The reliability ratio has been shown to be between 0.8 and 1.3 (see Small and Verhoef, 2007). This means that the Value of Reliability (measured using standard deviation) may be smaller, equal or greater to the value of travel time savings. In terms of the value of reliability, the magnitude has been shown to vary significantly from values as low as USD$8/hr (Tilahun and Levinson, 2010) to as high as USD$25/hr (Small et al, 2005).
Congress established the Second Strategic Highway Research Program (SHRP 2) in 2006 to investigate the underlying causes of highway crashes and congestion in a short-term program of focused research. SHRP 2 targets goals in four interrelated focus areas, one of which is travel time reliability. Reliability research in SHRP 2 focuses on reducing congestion through incident reduction, management, response, and mitigation. Achieving this goal will significantly improve travel time reliability for both people and freight. More information can be found at the SHRP2 website.

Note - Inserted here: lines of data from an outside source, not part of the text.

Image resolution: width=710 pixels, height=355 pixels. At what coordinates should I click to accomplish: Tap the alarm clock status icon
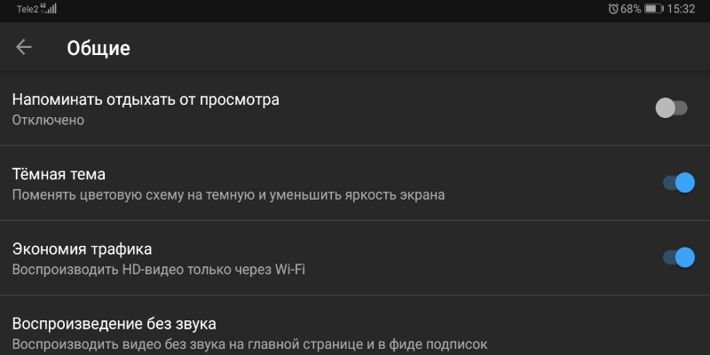[x=613, y=9]
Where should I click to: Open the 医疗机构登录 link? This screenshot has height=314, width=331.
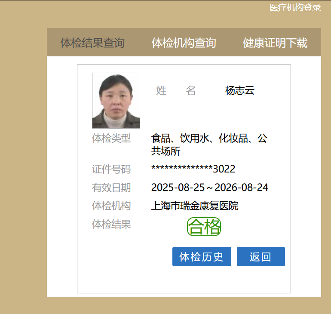pyautogui.click(x=295, y=7)
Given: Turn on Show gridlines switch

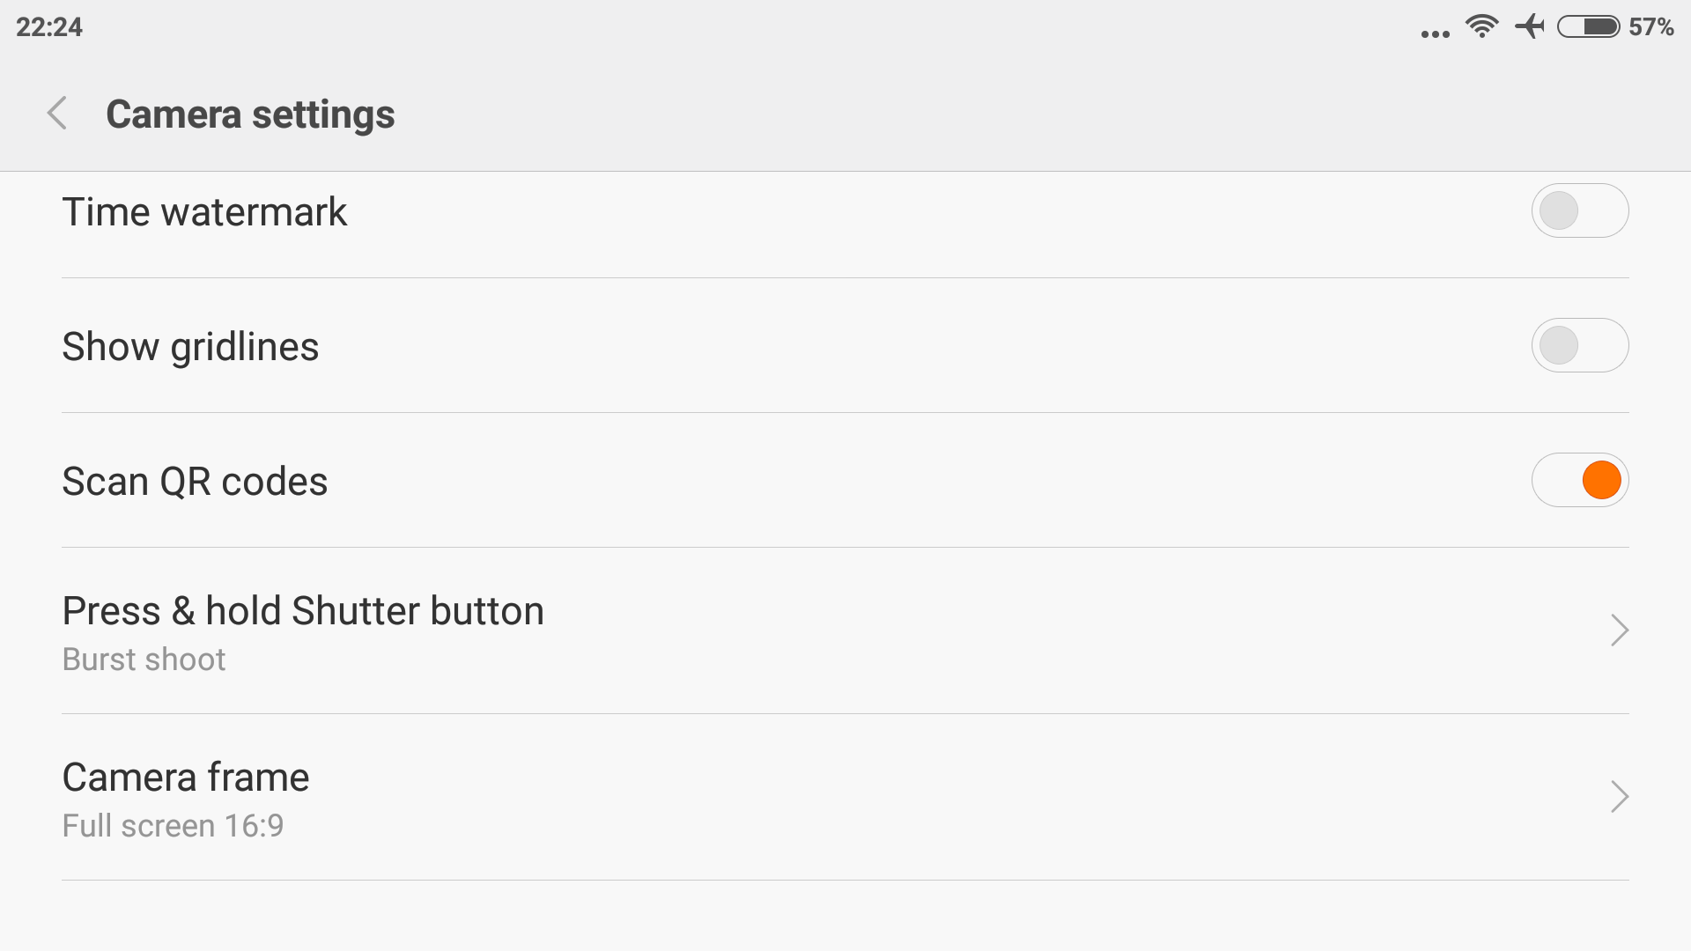Looking at the screenshot, I should click(x=1580, y=345).
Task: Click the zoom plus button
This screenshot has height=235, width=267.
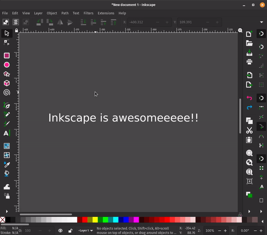Action: (x=225, y=231)
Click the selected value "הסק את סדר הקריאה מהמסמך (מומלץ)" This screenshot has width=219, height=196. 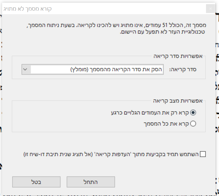click(x=116, y=70)
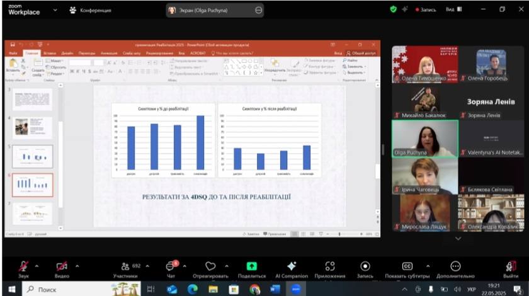The image size is (529, 296).
Task: Open the Чат chat panel
Action: tap(171, 266)
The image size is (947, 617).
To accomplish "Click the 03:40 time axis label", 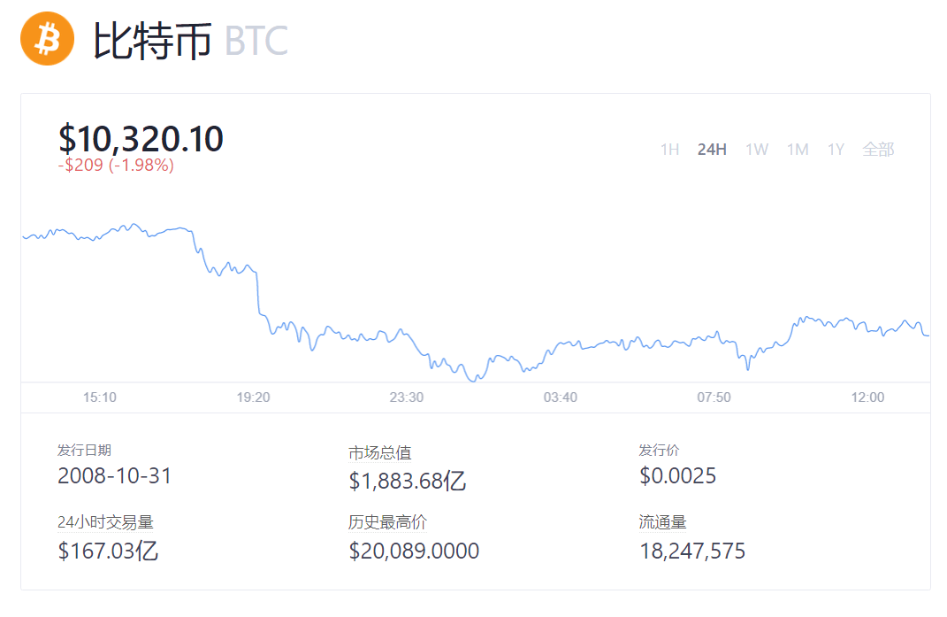I will click(561, 397).
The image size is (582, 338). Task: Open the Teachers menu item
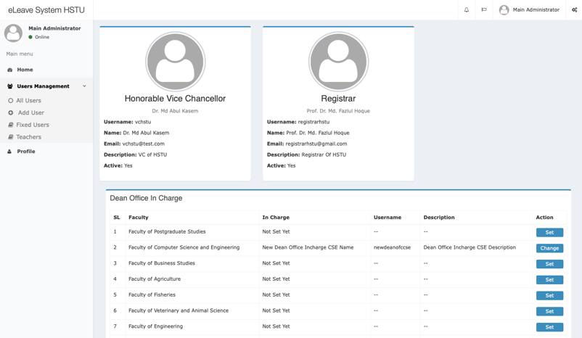(29, 137)
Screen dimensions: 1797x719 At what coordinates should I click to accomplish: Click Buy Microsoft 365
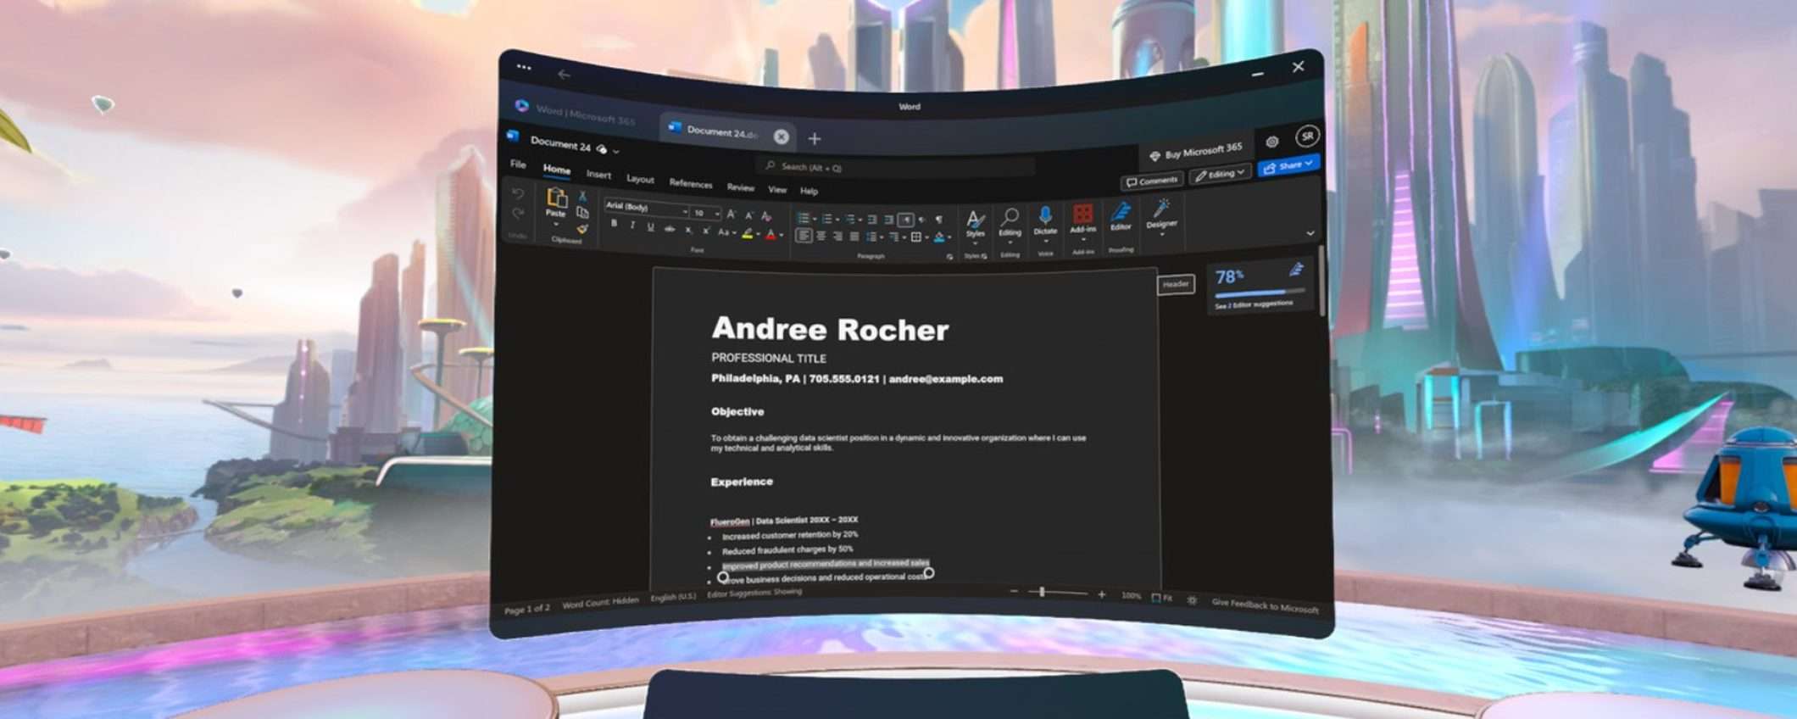coord(1195,153)
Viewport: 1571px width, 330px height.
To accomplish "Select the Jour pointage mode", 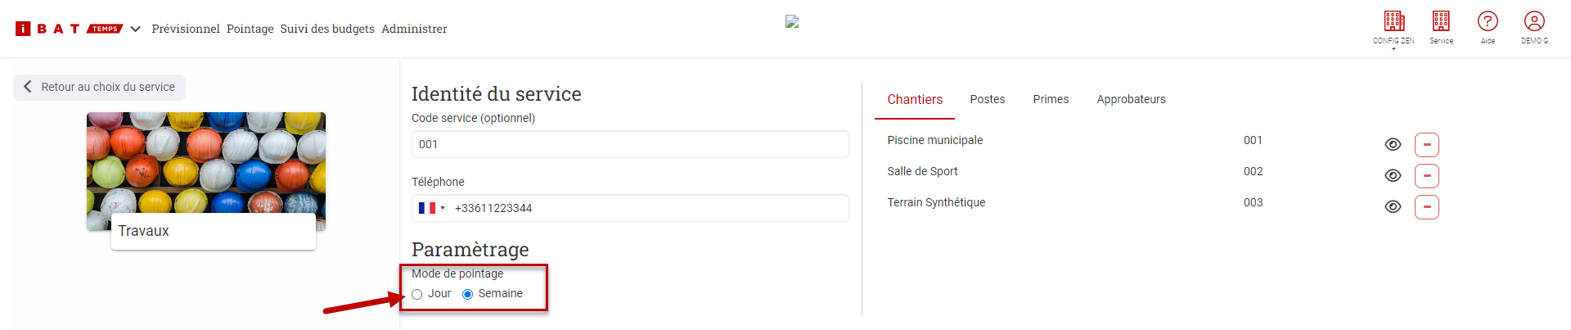I will pos(417,295).
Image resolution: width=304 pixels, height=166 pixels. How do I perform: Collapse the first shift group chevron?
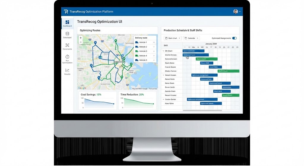click(163, 51)
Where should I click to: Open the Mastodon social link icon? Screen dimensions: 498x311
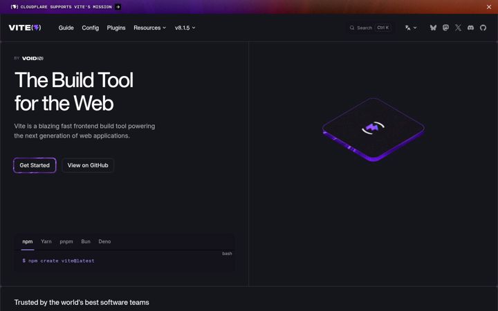pyautogui.click(x=445, y=28)
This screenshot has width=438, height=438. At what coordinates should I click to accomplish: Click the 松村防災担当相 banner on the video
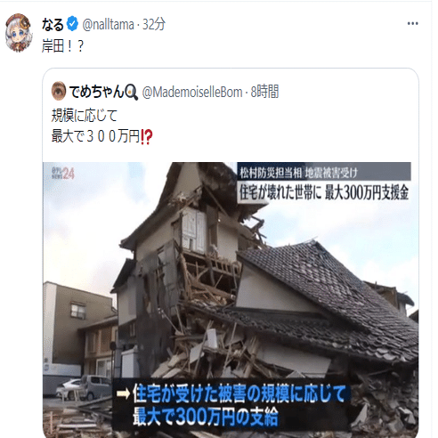click(x=271, y=172)
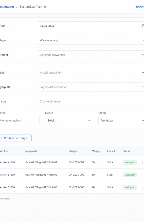Viewport: 144px width, 223px height.
Task: Expand the Einheit Stück dropdown
Action: (69, 121)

SHRP 2 held a joint conference with the Joint Transport Research Centre (JTRC), the Organization for Economic Co-Operation and Development (OECD), and the International Transport Forum (ITF) on "Value of Travel Time Reliability and Cost-Benefit Analysis" in Vancouver, Canada October 15 - 16, 2009. The meeting brought together researchers and decision makers to examine recent research results and country experiences on reliability measurement, valuation, and to explore successful practices in integrating reliability into benefit-cost analysis. It aimed at identifying methodologies for incorporating reliability into project evaluation, and explored the pitfalls that need to be avoided. The ITF has developed a 2009 report entitled "Improving Reliability on Surface Transportation Networks."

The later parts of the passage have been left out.